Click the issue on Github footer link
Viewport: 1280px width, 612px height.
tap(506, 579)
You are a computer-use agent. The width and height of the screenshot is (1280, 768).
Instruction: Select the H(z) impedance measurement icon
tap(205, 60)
* * *
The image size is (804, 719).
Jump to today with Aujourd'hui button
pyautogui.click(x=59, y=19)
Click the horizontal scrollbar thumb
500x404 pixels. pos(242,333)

§ Problem: Pull out every line of the items above that contains the word "width".

§ Result of the task:
Viewport: 1280px width, 612px height.
You are a computer-use agent. The width and height of the screenshot is (1280, 768).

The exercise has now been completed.